The trouble with all of this is that from late December until the arrival of true relief—warmer weather, fresh produce, weather that does not kill—it is a very long time. And here the pathetic fallacy kicks in:

 Last week I finally found the initiative to go into our community mental health center. That Wednesday was dark and cold, and the night before I had found little sleep, and so I spent the day in the sort of despair I have not felt since last winter. It was time, I decided, the accept the fact that the Therapeutic Lifestyle Change was not working for me, that it may be the  "cure" for depression, as Dr. Ilardi's book claims, but that it is not the cure for dysthymia. So I decided it was time to finally try the psycho-pharmacopoeia.  I spent most of my visit to the center on the verge of tears, feeling as broken as I've ever felt. Just being there, just filling out the paperwork, seemed to be an admission of affective incompetence, an admission that I had no other hopes. My initial consultation was with a psychologist, who went through the motions she had to go through in order to tell me what I already knew. Finally she said she would put me into the  hopper for an appointment with someone who might actually do something for me; like write a prescription. She said they would call about an appointment with the psychiatrist. She said it might be 8 weeks.

8 weeks.

Such is the state of mental health care in the USA for those without insurance. And I am probably fortunate to have access to a community health program that is as good as this one seems to be. Still, one wonders why we insist on nurturing a culture that is often so indifferent or even cruel to those who need help.
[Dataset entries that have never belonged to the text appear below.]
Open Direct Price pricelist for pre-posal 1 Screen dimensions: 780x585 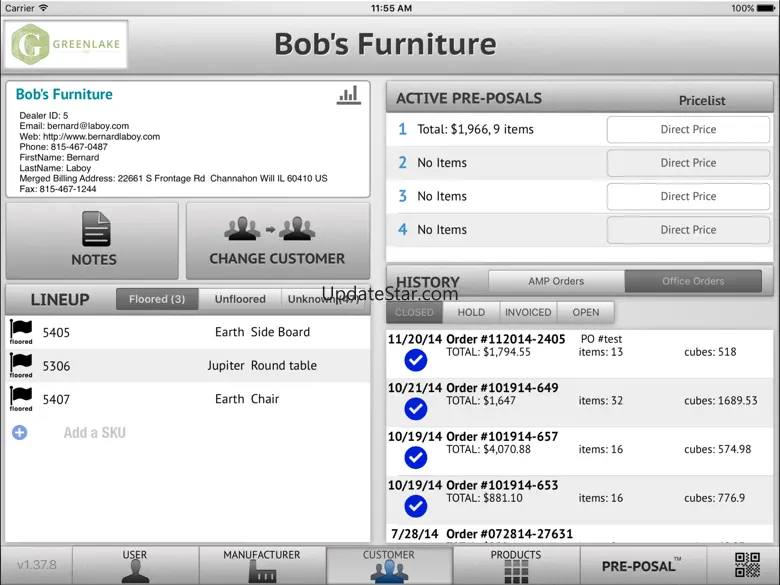point(688,129)

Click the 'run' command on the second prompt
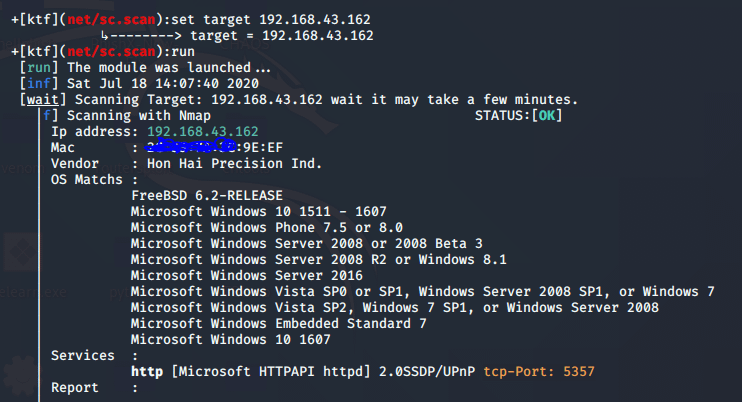183,52
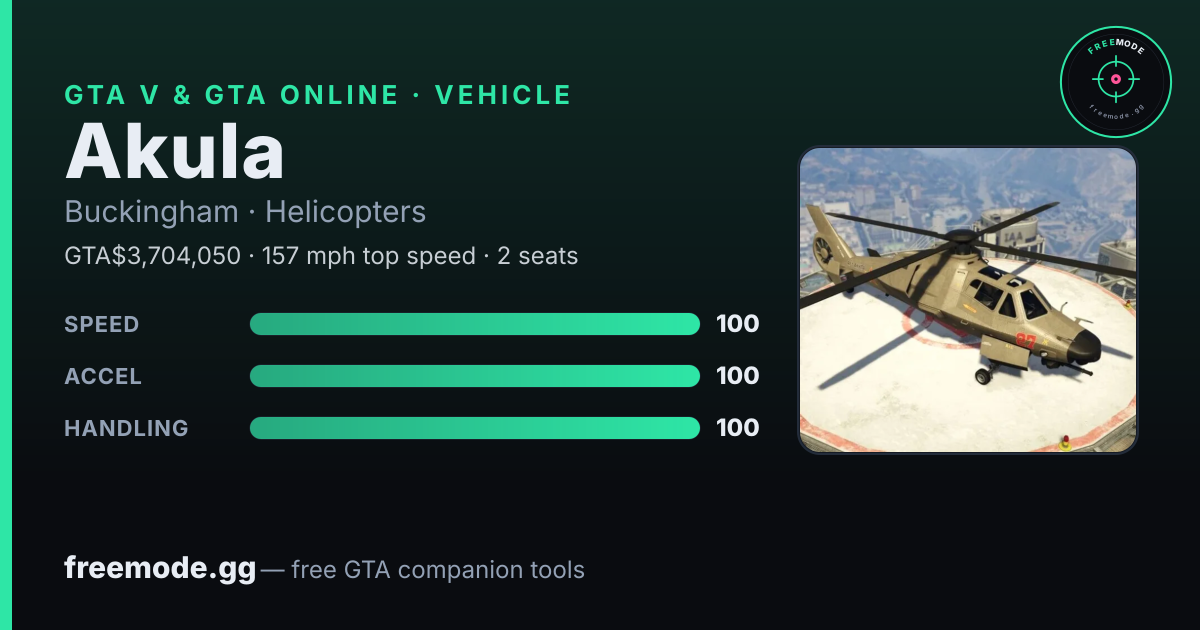Click the 100 value beside ACCEL
Image resolution: width=1200 pixels, height=630 pixels.
click(x=738, y=376)
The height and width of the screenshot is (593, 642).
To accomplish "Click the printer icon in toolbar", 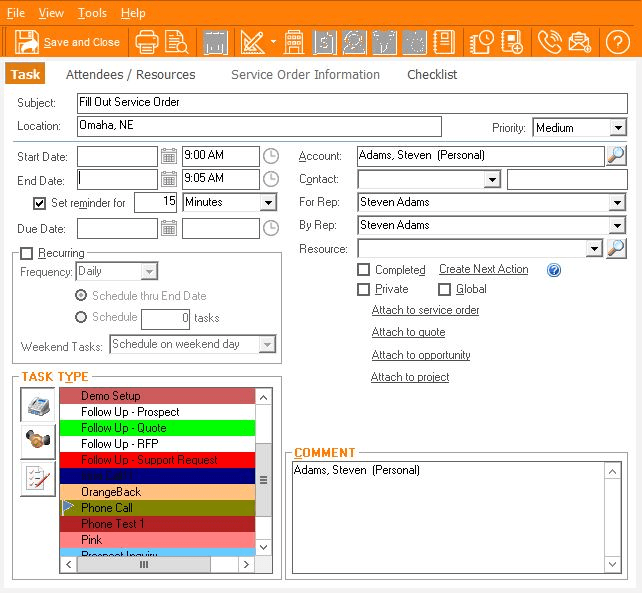I will click(146, 42).
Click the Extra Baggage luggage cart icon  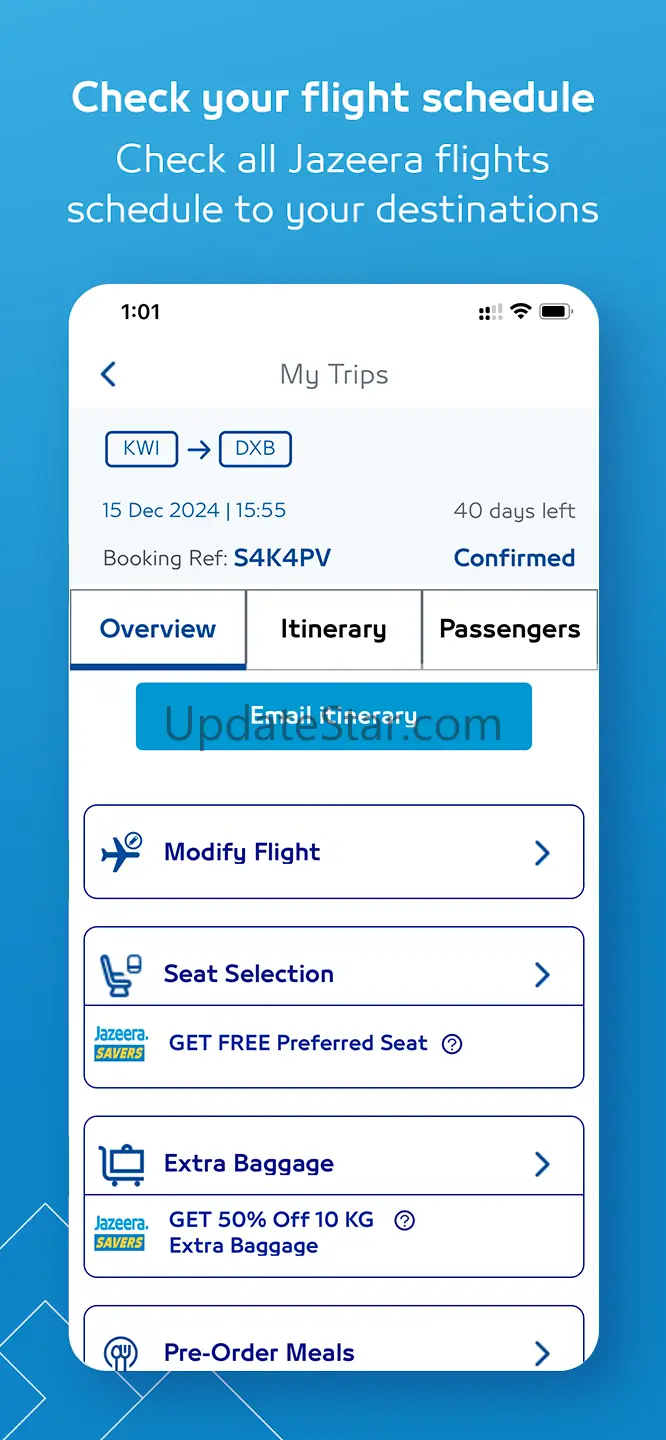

More on recent events soon. For now, here is a passage from James Joyce's "The Dead." Dreary winter days always remind me of this story, of the final paragraph, and of the gorgeous bleak final camera pan in John Huston's movie of the story. Here is the lovely final paragraph. Read it out loud.
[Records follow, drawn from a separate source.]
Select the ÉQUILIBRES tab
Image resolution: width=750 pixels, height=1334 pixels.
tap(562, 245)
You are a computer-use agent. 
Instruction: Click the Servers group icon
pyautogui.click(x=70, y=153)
A few light taps upon the pane made him turn to the window. It had begun to snow again. He watched sleepily the flakes, silver and dark, falling obliquely against the lamplight. The time had come for him to set out on his journey westward. Yes, the newspapers were right: snow was general all over Ireland. It was falling on every part of the dark central plain, on the treeless hills, falling softly upon the Bog of Allen and, farther westward, softly falling into the dark mutinous Shannon waves. It was falling, too, upon every part of the lonely churchyard on the hill where Michael Furey lay buried. It lay thickly drifted on the crooked crosses and headstones, on the spears of the little gate, on the barren thorns. His soul swooned slowly as he heard the snow falling faintly through the universe and faintly falling, like the descent of their last end, upon all the living and the dead.